EXERCISE PROMPT: After locating "szablony sklepu (1038, 1969)" in the listing below, copy that line and each one after it exactly, ending with the line that has "Наружная реклама (158, 2400)".

SOURCE DATA:

+===+

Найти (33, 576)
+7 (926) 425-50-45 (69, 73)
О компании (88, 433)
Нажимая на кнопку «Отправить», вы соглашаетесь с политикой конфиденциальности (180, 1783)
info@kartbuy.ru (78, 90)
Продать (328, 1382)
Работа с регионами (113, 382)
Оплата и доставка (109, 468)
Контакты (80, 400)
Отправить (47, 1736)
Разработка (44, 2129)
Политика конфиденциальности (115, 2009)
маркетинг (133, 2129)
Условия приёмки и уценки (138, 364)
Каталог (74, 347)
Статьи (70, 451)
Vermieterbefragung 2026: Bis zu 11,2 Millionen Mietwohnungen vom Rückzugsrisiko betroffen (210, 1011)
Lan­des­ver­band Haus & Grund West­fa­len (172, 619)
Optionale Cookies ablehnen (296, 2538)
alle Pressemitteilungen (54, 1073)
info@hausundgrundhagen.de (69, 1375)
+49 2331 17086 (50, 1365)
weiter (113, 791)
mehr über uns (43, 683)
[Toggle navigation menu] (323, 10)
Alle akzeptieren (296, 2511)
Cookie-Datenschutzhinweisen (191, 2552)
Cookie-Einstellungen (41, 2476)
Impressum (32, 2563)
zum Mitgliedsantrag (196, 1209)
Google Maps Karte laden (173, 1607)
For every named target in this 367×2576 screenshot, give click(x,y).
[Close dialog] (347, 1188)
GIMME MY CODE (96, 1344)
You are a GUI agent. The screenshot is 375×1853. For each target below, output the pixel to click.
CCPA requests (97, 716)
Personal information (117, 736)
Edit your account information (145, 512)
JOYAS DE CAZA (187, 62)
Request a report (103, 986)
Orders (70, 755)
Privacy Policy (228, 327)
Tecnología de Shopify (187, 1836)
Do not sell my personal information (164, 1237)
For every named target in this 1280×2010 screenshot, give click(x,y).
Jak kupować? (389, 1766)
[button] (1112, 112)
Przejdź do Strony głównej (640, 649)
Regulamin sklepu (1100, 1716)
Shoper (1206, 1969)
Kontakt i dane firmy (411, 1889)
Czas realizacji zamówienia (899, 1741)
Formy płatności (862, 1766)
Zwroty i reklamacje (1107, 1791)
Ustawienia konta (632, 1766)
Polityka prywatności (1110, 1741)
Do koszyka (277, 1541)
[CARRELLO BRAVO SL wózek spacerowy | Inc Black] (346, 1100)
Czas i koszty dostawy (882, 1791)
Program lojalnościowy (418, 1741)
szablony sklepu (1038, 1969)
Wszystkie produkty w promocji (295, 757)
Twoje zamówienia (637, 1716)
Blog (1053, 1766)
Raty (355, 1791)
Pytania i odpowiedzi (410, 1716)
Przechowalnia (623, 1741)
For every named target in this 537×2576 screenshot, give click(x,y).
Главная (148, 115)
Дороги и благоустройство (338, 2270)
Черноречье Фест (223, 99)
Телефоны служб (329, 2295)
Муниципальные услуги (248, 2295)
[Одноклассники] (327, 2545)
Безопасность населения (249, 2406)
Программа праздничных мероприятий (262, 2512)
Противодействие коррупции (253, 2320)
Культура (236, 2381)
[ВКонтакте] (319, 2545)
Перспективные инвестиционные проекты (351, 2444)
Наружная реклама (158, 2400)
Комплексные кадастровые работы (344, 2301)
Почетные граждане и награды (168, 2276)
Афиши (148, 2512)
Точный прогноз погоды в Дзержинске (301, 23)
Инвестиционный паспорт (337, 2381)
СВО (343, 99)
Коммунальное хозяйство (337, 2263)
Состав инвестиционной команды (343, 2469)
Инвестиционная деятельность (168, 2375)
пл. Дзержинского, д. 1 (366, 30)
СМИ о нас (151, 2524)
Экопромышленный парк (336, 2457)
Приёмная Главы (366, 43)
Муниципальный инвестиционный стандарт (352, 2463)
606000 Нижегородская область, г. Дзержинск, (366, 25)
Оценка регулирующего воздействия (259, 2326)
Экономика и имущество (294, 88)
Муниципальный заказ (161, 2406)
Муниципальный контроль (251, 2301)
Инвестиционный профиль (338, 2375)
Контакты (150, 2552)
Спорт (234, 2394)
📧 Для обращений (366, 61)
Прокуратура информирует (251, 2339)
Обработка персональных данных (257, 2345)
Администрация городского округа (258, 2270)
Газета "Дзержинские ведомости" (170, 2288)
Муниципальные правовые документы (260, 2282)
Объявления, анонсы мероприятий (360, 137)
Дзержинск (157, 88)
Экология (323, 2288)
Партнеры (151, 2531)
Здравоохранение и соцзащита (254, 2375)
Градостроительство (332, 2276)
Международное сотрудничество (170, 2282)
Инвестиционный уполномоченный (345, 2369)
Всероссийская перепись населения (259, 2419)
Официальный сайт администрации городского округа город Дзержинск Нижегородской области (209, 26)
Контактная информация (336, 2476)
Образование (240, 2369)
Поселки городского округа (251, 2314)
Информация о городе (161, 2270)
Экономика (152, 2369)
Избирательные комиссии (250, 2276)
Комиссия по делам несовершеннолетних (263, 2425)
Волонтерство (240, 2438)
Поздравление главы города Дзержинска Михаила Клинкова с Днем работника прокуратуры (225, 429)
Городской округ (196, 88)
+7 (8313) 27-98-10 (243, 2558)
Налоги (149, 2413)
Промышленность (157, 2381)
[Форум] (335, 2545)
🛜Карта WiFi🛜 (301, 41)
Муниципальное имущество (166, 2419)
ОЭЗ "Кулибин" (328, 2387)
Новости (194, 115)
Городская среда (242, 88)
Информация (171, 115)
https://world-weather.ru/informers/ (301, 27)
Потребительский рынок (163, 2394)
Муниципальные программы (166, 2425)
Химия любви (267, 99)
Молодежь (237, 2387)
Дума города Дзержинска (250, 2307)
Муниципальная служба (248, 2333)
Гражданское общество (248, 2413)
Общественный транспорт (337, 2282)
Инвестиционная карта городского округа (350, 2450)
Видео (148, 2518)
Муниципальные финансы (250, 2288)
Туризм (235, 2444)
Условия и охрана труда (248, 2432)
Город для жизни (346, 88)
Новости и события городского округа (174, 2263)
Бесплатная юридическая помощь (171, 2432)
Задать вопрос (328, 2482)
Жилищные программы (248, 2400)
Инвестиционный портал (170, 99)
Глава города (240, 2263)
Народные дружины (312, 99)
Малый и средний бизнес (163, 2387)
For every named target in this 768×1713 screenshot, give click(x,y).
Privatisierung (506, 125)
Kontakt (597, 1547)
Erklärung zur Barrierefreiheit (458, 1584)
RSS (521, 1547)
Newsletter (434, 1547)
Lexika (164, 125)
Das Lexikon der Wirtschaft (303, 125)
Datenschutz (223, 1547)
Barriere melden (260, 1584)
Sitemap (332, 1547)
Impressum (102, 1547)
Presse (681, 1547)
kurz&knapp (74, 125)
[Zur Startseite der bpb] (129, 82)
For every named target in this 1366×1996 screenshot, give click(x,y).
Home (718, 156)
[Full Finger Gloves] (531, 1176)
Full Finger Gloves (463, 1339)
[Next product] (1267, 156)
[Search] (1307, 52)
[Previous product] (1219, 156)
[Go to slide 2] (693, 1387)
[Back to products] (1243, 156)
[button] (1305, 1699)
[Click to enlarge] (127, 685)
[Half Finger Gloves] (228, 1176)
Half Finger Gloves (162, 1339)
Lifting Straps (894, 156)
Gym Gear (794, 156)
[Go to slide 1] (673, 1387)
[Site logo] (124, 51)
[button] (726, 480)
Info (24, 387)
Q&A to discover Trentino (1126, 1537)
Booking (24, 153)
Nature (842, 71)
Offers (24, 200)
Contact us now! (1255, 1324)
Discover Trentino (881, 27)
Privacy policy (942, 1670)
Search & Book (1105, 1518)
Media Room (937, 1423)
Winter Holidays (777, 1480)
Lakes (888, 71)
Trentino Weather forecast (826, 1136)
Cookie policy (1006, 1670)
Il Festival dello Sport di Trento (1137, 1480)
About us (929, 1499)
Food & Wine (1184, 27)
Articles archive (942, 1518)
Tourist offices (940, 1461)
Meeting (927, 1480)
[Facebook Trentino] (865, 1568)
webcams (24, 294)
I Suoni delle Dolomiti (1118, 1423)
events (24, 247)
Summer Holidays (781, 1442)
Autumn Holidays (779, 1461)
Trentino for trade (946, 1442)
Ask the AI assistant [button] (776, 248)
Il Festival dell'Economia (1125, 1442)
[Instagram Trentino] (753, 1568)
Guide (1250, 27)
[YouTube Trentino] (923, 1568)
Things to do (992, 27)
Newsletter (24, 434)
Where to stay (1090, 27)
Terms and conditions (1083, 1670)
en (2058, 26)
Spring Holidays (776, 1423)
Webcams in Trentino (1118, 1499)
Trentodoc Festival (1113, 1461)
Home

+===+

EXERCISE OUTPUT:
szablony sklepu (1038, 1969)
Wszystkie produkty w promocji (295, 757)
Twoje zamówienia (637, 1716)
Blog (1053, 1766)
Raty (355, 1791)
Pytania i odpowiedzi (410, 1716)
Przechowalnia (623, 1741)
For every named target in this 537×2576 screenshot, give click(x,y).
Главная (148, 115)
Дороги и благоустройство (338, 2270)
Черноречье Фест (223, 99)
Телефоны служб (329, 2295)
Муниципальные услуги (248, 2295)
[Одноклассники] (327, 2545)
Безопасность населения (249, 2406)
Программа праздничных мероприятий (262, 2512)
Противодействие коррупции (253, 2320)
Культура (236, 2381)
[ВКонтакте] (319, 2545)
Перспективные инвестиционные проекты (351, 2444)
Наружная реклама (158, 2400)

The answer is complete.